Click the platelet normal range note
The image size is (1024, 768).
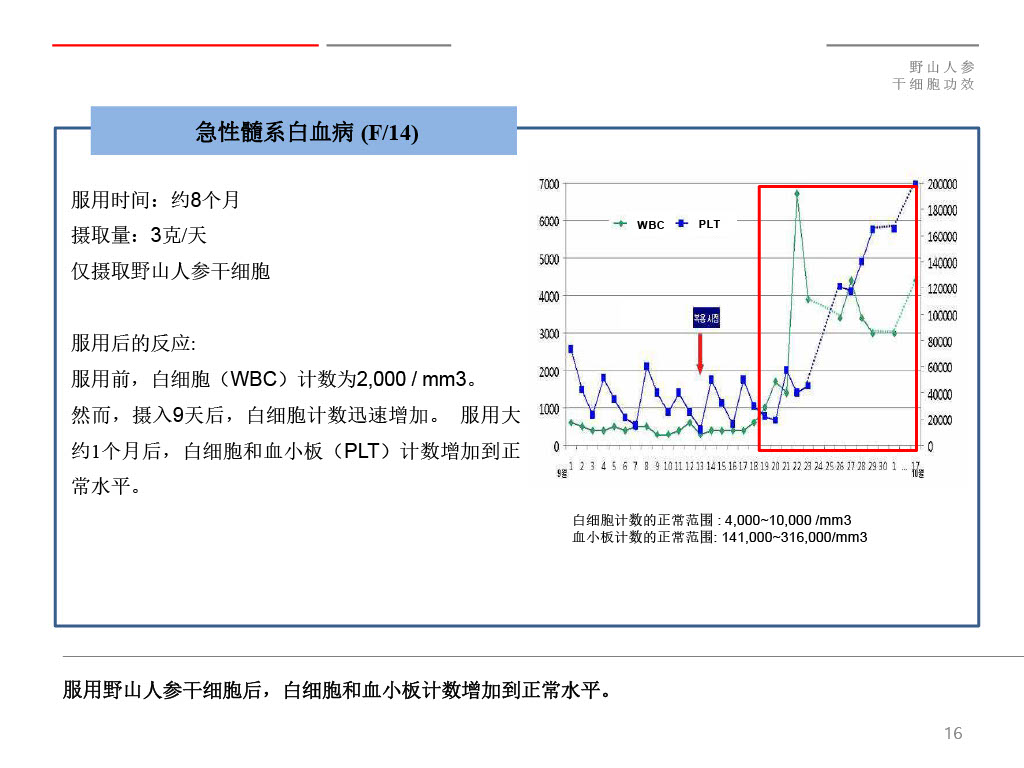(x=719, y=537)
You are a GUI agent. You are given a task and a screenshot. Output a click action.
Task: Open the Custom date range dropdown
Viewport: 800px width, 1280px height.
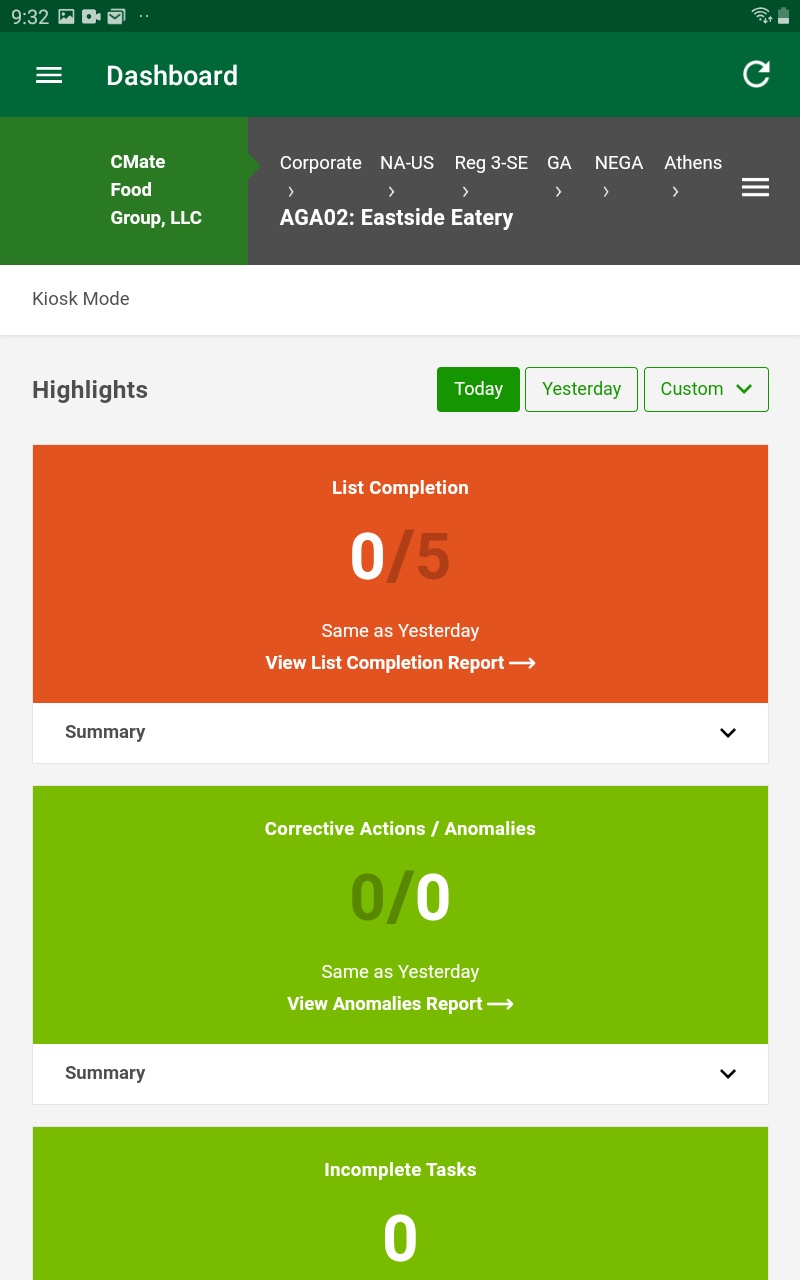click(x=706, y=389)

* TASK DIRECTIONS *
Quote, please, only the lines running from the one with "The image size is (1024, 768)." down to the final line of the data above, keeping both ends and skipping the pictures.

* RESULT OF THE TASK *
The image size is (1024, 768).
(x=719, y=537)
You are a GUI agent. You are given a task and a screenshot. Output a click action.
Task: Open the Custom date range dropdown
Viewport: 800px width, 1280px height.
click(x=706, y=389)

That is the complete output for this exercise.